By the oft-Tumblr’d quote above, that would be totally in my right. She should have treated me better. I own this heartbreak and this anger. So I get to write about what a bitch she is.
But, well, what if I was the reason we broke up? What if I didn’t see the breakup coming because I was so self-involved and oblivious to the signs? What if my sarcastic jokes, that I thought were so funny and harmless, hurt her? What if she dumped me because she had to?
Or, if we want to take a more dramatic turn here: what if her dad got really sick? What if she found she couldn’t talk to me about it, for whatever reason? What if her real confrontation with death made her reevaluate what she needs in her life? What if I didn’t fit that bill?
Here’s the thing: I don’t know any of that.
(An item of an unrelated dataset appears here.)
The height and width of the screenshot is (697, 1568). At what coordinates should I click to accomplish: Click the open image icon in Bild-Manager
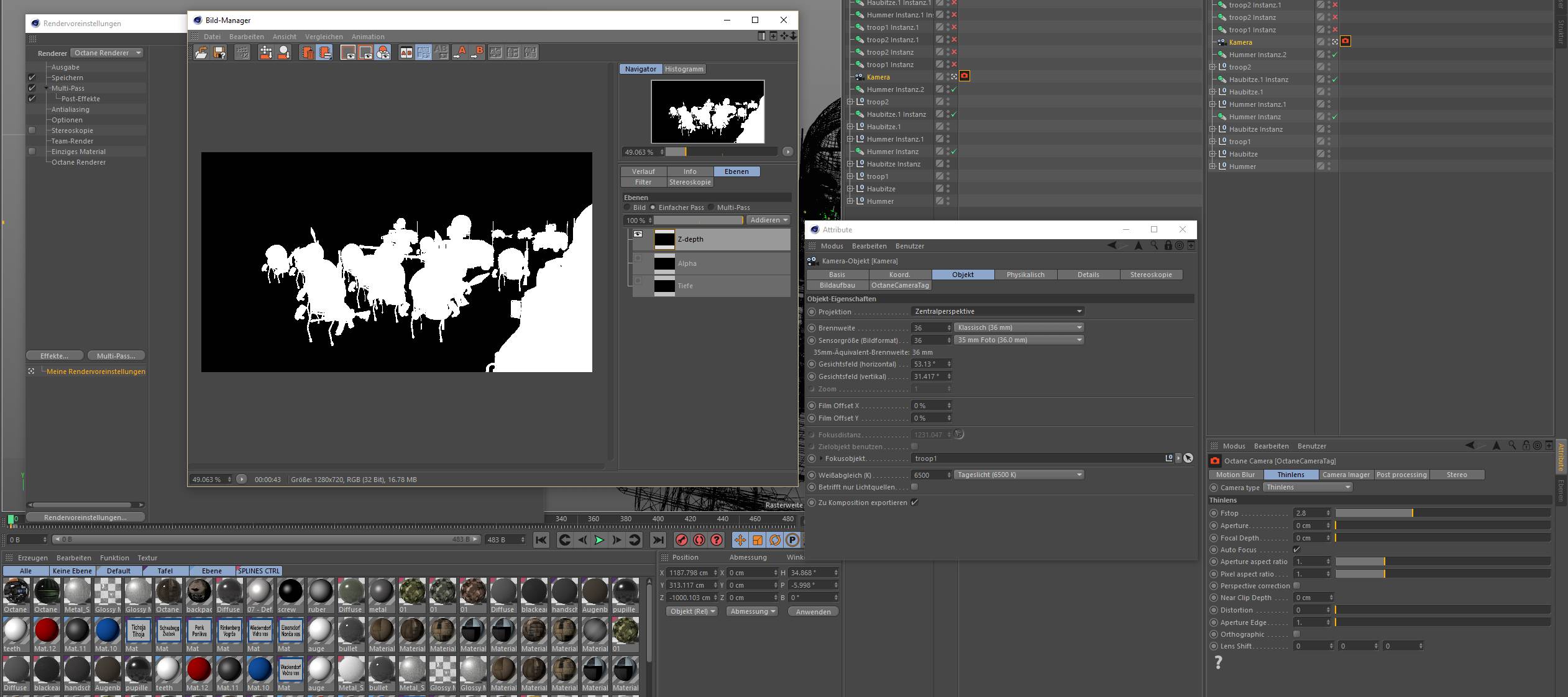pos(201,53)
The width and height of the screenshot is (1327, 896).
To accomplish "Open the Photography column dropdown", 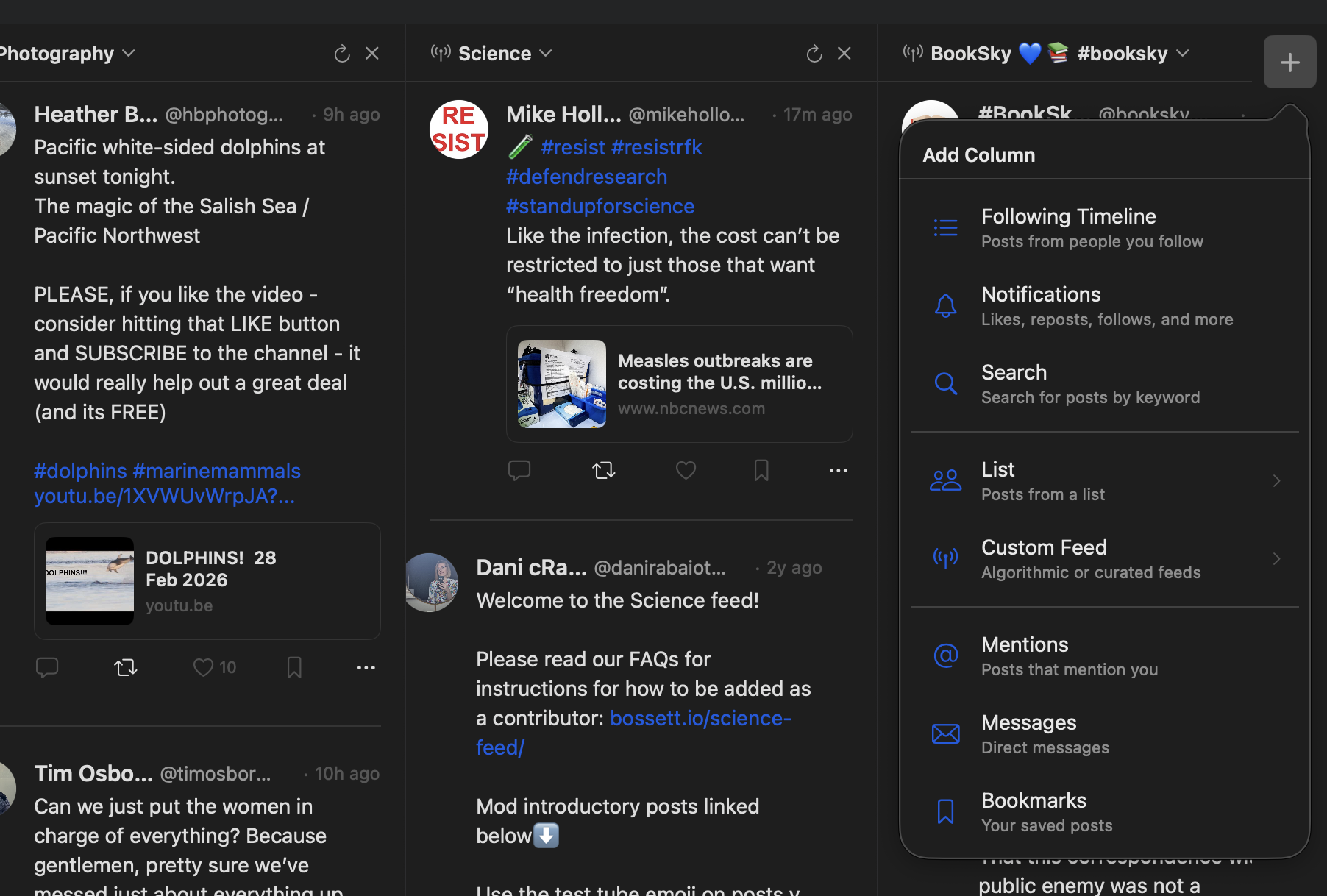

And to assume that I do, to assume that my perspective is the only one that matters, THAT is what’s so fucked up about the quote up above. I thought this girl was a bitch, so I get to write that she’s a bitch. Does anyone see the problem with that?
Not working for you? Well, let’s take a more selfish approach to this argument—
Don’t write about the people you have loved because it will make you sad. Because it will leave you feeling empty and alone, to share others’ secrets and insecurities, the things they shared with you, the things they trusted you with. You are breaking their trust. This will empty you out from the inside.
It will leave you alone. If you write about all the people you have loved, people will stop coming to you. They will know your wrap — they will know you will expose them. People will stop loving you. They will stop trusting you. It’s the boy who cried wolf, with emotional intimacy. Blow it once and no one will trust you again.
(Look at it the other way: if you knew someone was going to write about YOU, would you show them that weird birthmark you’ve only showed a couple people, ever? Would you tell them that your dad mistreated you, or that you lost your virginity at 15 to a guy you didn’t really love? Would you share, well, anything? I wouldn’t. If I knew it was going to end up on xoJane or this site. Fuck that.)
Intimacy is impossible without trust. And when you write about your personal shit, you lose any trust people will give you.
On top off all that, and this (trust me) is even worse: the only people who will come to you are the ones who WANT to be exposed, and they will use you, use you so you can write about them, and this will leave you feeling emptier than anything ever.
Observe. Watch. Listen. Listen to everything. Look for the evil in the world. Look for the beauty. Listen some more. Then read everything you can get your hands on. Then you can start writing. Don’t mistake exposure for depth. Those who expose are cowards. They’re pimps, making currency off the hearts of others. Don’t do that shit. Don’t do it. Don’t do it. Don’t do it.